In this study, we presented the results of a longitudinal, double-blind study comparing the effects of risperidone and haloperidol on sustained attention deficits in schizophrenic patients. The aims were to test whether schizophrenic patients' CPT performance is independent of their clinical state and to explore the potential therapeutic effects of risperidone on attention deficits in schizophrenic patients.
MATERIALS AND SUBJECTS
Subjects
The subjects of this study were part of a 12-week double-blind, parallel-group study on the therapeutic effects of risperidone versus haloperidol. The recruitment of subjects and the study design have been described in detail elsewhere (Liu et al. 1996). Briefly, 56 patients meeting the DSM-III-R (American Psychiatric Association 1987) criteria for schizophrenic disorders were recruited from the outpatient clinic or the acute inpatient ward of the Psychiatric Department, National Taiwan University Hospital. To be included, patients had to show prominent clinical symptoms as revealed by a total score of > 65 on the Positive and Negative Syndrome Scale (PANSS) (Kay et al. 1987). The initial diagnoses were made by the principal investigator (S.K.L) using all available information, including data collected in clinical interviews based on the Chinese version of the Diagnostic Interview for Genetic Studies (DIGS) (Chen et al. 1998b; Nurnberger et al. 1994) and past medical records. The diagnoses were confirmed in a consensus meeting held by three senior psychiatrists. Patients with a previous history of physical illness or substance abuse that cast the diagnoses in doubt were excluded. All patients gave written informed consent to participate in this study. The study was approved by the Ethics Committee of National Taiwan University College of Medicine.
Symptom-rating instruments
The clinical symptoms of the patients were assessed with the PANSS, which has guidelines for a semi-structured interview with detailed descriptions of symptom ratings, and has been thoroughly studied psychometrically (Kay 1991). The PANSS consists of three subscales for separate syndromes: positive, negative, and general psychopathology. The severity of each syndrome is represented by the summed scores of the Positive (ranging from 7 to 49), Negative (ranging from 7 to 49), and General Psychopathology (ranging from 16 to 112) scales. The time period covered by each PANSS evaluation is one week prior to the date of clinical evaluation. A Chinese version of the PANSS, the PANSS-CH, was translated from the English version and has been described in detail elsewhere (Cheng et al. 1996). Good interrater reliabilities on the PANSS-CH were achieved in a subsequent study of 30 schizophrenic patients, as revealed by the high intraclass correlation coefficient reliabilities for individual items (ranging from 0.64 to 0.96) (Liu et al. 1997).

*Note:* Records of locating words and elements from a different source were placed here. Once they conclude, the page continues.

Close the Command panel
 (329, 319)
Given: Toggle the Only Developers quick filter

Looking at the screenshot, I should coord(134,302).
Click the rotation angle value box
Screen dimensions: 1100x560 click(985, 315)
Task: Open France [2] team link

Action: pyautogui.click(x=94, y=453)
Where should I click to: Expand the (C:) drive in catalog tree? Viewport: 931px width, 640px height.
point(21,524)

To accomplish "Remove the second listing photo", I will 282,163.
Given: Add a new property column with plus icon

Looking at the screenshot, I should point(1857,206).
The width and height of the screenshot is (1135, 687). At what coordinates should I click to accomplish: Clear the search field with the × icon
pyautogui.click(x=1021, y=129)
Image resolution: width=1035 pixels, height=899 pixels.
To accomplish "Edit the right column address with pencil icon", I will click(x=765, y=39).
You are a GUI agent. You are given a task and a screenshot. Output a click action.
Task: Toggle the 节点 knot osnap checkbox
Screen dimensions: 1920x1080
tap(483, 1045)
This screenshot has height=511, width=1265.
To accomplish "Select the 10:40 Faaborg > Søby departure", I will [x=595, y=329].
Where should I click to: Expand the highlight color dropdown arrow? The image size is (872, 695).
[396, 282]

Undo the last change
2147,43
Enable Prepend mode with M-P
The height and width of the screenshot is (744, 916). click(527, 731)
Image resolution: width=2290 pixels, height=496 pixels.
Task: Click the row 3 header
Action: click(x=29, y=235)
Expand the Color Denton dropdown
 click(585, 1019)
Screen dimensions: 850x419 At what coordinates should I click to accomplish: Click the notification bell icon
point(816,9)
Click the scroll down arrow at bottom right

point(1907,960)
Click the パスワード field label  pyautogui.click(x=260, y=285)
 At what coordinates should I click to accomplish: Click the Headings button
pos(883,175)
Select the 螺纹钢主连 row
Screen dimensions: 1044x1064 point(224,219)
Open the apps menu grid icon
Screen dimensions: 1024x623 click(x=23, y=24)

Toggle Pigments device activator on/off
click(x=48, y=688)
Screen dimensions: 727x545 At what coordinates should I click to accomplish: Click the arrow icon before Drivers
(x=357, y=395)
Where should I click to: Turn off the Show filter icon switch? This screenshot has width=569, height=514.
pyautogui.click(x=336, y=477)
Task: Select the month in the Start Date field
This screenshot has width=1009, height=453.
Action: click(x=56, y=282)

The Extrapyramidal Symptom Rating Scale (ESRS) (Chouinard et al. 1980) was used to assess the severity of EPS. The ESRS consists of four subscales that assess subjective EPS, objectively observed parkinsonian symptoms, dystonia, and dyskinesia, respectively. In addition, two global scores for parkinsonism and dyskinesia were generated by global clinical impression. Because the slowing down of psychomotor activities associated with parkinsonism might affect the performances on attentional tasks, the summed score of the objectively observed parkinsonian symptom ratings (ESRS-P) and the global rating for parkinsonism (ESRS-GP) was used for the subsequent analyses. All raters using the ESRS viewed 30 sessions of videotaped examples of various involuntary movements with subsequent discussion for agreement about the ratings. Subsequent reliability exercises were done regularly at biweekly intervals to ensure agreement.
CPT
We used a CPT machine from Sunrise Systems, version 2.20 (Pembroke, MA, USA). The procedure has been described in detail elsewhere (Chen et al. 1998a; Liu et al. 1997). Briefly, numbers from 0 to 9 were randomly presented for 50 milliseconds each, at a rate of 1 per second. Each subject undertook two CPT sessions: the undegraded 1–9 task and the degraded 1–9 task. A total of 331 trials, 31 of them targets, were presented over a period of 5 minutes for each session. During the 25% degraded session, a pattern of snow was used to toggle the background and foreground dots so that the image was not distinct. The undegraded session was administered first and then the degraded session. Each session of the test began with 2 minutes of practice (repeated if subjects required it). The rater, who sat or stood at an oblique angle to the subject, could monitor the subject's performance through a computer monitor and make sure that the subject knew how to press the button correctly. Once a test began, no rewards or cues were given to the subject.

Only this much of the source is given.